[[ INFORMATION, beginning ]]

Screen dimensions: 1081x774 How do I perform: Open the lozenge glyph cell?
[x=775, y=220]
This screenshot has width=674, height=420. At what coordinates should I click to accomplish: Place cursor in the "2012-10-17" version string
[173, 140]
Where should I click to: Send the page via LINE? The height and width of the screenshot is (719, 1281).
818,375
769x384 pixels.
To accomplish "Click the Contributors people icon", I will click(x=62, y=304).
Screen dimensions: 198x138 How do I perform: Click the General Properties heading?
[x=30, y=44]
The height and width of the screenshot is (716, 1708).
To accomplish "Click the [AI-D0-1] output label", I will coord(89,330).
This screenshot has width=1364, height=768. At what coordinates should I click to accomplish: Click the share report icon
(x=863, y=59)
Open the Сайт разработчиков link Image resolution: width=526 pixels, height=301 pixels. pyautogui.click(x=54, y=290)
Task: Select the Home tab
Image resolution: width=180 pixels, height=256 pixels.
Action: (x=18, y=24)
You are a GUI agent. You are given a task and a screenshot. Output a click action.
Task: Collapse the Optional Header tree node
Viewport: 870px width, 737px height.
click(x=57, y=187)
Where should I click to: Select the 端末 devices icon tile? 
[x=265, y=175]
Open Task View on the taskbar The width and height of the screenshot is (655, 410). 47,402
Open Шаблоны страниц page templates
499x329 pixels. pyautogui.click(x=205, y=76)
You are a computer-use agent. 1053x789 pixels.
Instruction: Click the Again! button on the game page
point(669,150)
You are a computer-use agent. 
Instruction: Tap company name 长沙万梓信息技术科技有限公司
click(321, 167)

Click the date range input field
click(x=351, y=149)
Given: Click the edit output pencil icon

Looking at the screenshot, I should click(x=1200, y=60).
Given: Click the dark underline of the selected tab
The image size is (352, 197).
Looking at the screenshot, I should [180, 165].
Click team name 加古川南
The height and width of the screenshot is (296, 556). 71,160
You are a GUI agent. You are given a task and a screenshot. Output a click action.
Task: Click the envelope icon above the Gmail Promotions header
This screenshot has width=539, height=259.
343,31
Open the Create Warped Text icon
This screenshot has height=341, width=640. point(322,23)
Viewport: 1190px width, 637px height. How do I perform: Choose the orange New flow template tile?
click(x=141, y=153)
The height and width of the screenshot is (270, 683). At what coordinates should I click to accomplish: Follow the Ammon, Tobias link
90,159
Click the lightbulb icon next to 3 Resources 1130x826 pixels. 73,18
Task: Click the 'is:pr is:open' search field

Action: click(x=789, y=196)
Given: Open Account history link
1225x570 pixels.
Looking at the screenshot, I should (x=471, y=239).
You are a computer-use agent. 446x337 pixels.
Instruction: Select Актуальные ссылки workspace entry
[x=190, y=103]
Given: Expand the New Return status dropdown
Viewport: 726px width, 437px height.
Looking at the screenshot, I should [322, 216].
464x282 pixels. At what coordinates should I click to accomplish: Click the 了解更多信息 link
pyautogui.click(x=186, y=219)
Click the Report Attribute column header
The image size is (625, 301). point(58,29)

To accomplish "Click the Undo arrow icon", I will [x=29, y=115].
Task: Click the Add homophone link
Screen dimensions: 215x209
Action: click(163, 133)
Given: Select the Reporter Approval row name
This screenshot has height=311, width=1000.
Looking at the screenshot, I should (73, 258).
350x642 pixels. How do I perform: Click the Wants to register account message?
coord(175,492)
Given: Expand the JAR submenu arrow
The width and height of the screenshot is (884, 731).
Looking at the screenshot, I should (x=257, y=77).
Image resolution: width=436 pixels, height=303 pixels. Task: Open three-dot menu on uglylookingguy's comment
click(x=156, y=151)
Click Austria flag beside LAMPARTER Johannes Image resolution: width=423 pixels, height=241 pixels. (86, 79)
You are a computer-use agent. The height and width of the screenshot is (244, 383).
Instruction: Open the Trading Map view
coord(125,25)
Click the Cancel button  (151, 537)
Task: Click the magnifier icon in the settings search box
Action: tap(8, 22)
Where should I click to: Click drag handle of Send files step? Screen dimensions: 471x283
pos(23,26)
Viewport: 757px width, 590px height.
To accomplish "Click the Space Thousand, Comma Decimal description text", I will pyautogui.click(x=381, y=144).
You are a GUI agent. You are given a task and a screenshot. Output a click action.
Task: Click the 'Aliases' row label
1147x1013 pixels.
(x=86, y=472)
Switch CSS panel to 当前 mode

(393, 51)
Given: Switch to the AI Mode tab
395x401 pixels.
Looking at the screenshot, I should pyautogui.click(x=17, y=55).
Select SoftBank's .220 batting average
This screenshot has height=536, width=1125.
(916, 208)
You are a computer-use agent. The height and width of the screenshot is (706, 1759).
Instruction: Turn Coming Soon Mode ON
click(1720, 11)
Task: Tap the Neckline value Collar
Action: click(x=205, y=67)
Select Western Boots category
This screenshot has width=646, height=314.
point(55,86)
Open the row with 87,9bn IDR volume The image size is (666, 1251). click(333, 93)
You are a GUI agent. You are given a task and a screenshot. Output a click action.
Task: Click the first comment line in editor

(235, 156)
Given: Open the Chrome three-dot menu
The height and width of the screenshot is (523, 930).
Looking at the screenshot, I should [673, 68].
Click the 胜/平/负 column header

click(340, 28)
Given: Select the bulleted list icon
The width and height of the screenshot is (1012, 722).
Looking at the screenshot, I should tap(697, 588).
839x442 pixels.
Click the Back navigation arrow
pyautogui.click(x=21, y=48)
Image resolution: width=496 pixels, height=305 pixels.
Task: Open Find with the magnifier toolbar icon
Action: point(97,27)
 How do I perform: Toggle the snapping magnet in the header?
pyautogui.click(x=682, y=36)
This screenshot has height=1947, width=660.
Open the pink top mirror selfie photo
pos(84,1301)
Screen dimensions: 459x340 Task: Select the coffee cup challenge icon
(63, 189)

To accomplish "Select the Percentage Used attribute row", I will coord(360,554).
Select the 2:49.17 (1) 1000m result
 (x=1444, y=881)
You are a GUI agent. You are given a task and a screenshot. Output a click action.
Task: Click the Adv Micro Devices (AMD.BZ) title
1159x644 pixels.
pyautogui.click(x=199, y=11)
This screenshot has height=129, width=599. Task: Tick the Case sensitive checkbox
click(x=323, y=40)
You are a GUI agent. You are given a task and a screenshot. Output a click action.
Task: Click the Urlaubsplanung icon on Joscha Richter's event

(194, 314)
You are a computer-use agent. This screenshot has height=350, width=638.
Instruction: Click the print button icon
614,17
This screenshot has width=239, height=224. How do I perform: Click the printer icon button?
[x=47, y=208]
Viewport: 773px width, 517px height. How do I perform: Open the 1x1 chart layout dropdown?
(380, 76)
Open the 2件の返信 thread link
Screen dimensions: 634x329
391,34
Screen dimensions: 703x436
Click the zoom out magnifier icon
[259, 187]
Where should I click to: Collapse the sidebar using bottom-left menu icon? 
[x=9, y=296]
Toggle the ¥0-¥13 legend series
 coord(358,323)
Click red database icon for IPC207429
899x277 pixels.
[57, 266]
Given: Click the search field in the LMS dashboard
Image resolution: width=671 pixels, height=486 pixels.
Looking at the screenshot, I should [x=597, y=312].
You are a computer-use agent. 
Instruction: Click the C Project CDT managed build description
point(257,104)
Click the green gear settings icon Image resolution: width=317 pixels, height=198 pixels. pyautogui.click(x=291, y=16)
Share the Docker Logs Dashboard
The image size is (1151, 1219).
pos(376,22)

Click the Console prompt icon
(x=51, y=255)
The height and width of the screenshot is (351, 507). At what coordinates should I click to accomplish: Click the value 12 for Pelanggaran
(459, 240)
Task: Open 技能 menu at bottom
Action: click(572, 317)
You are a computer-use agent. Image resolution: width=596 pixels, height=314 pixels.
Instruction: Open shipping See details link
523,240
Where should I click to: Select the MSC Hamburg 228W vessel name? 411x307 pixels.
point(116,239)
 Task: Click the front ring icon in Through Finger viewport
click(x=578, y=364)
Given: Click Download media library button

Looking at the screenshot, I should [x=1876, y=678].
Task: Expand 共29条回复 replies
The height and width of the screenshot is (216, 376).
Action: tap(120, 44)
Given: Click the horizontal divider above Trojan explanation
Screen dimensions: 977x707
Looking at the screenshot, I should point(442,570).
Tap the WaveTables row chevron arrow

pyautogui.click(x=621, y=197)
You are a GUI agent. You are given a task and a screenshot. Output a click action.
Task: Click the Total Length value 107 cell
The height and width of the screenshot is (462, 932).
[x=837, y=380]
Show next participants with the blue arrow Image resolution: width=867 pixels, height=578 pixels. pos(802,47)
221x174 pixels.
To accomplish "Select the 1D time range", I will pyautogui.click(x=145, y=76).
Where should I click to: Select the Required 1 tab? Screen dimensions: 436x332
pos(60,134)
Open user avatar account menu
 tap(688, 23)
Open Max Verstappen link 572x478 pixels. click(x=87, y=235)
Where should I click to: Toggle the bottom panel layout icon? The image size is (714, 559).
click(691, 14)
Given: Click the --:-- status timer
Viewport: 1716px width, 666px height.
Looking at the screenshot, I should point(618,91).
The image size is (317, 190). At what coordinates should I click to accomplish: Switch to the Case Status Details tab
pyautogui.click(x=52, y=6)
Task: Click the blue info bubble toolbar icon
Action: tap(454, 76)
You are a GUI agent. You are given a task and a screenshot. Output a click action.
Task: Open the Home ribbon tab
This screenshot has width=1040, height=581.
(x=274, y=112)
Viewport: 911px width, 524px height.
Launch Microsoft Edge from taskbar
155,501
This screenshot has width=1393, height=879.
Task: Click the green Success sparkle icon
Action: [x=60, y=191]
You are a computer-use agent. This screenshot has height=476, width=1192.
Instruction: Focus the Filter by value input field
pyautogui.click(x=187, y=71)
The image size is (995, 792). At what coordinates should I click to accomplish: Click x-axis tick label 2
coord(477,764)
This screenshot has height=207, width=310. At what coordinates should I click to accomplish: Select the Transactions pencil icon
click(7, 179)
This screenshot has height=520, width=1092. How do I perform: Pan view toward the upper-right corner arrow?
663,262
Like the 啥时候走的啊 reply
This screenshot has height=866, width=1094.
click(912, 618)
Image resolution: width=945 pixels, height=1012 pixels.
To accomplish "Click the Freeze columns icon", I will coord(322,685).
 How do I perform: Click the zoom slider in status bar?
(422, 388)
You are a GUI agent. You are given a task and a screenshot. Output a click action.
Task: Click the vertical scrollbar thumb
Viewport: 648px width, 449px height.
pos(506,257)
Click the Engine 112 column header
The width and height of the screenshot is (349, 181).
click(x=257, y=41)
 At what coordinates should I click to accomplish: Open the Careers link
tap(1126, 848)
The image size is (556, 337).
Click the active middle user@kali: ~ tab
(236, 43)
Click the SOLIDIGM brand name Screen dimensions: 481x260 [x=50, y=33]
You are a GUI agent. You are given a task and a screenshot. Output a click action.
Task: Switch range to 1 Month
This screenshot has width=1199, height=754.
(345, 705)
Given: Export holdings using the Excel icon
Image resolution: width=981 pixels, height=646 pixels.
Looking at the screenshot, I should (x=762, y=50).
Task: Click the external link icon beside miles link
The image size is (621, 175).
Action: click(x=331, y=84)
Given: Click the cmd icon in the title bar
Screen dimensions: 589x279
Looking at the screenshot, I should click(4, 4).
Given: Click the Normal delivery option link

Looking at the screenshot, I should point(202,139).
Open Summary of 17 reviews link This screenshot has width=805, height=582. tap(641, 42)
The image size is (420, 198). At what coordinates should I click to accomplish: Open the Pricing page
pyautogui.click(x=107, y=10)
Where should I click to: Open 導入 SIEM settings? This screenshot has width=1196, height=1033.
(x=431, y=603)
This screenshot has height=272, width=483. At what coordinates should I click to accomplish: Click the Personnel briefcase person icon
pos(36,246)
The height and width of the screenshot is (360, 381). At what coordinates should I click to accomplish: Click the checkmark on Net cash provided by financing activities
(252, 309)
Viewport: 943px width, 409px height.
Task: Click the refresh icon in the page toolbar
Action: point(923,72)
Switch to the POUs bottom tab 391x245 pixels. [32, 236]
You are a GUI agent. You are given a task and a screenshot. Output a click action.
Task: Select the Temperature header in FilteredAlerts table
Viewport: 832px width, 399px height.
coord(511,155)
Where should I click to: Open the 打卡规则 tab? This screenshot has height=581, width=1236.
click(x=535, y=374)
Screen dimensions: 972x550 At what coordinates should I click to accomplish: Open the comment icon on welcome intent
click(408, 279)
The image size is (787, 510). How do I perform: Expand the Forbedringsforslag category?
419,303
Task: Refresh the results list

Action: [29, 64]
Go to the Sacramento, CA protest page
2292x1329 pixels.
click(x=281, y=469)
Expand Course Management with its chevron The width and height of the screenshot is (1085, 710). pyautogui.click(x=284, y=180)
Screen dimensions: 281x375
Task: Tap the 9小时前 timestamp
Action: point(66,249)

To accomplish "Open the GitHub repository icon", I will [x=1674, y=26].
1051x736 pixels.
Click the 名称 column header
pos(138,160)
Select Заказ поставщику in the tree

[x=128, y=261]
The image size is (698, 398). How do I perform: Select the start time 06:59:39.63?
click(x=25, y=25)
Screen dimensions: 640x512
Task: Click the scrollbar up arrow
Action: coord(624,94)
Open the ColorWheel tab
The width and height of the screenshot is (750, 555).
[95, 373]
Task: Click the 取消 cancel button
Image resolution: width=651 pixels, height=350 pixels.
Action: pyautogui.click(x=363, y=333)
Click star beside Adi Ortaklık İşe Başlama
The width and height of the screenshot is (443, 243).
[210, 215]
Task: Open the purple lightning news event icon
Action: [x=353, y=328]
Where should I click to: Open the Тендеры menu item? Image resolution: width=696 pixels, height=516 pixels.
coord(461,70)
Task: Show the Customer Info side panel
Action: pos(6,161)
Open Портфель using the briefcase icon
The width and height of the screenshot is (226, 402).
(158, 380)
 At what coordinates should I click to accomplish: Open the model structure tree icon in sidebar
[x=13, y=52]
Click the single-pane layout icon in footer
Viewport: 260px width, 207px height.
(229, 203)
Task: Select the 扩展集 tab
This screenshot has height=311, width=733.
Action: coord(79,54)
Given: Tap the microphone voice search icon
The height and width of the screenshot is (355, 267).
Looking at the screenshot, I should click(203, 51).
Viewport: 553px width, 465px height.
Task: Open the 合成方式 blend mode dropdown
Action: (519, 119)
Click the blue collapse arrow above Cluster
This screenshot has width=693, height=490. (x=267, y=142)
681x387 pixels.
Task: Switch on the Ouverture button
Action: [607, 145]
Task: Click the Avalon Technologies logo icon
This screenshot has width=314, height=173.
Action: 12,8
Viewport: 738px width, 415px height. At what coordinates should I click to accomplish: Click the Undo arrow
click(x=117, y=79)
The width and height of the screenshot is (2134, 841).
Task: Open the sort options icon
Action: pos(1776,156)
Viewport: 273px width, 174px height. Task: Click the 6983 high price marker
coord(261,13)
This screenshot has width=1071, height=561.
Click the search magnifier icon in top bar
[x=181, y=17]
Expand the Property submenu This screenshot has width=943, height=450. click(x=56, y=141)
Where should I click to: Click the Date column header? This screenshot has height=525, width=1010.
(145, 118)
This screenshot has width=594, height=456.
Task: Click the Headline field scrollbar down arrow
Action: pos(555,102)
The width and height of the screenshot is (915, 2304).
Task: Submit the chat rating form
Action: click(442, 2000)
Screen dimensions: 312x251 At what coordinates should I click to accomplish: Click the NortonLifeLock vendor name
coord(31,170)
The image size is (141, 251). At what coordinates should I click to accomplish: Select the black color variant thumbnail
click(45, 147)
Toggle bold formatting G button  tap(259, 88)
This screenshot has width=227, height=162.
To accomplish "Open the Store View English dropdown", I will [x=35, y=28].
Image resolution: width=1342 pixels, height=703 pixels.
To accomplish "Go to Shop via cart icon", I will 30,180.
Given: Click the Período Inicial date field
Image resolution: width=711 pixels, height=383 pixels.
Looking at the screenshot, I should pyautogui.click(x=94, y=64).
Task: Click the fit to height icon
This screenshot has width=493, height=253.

[[ INFORMATION, end ]]

## PROBLEM TO SOLVE
The string "Home" may occur in the listing; show every line where it does.

## YOUR SOLUTION
Task: Select the Home tab
Task: Open the Home ribbon tab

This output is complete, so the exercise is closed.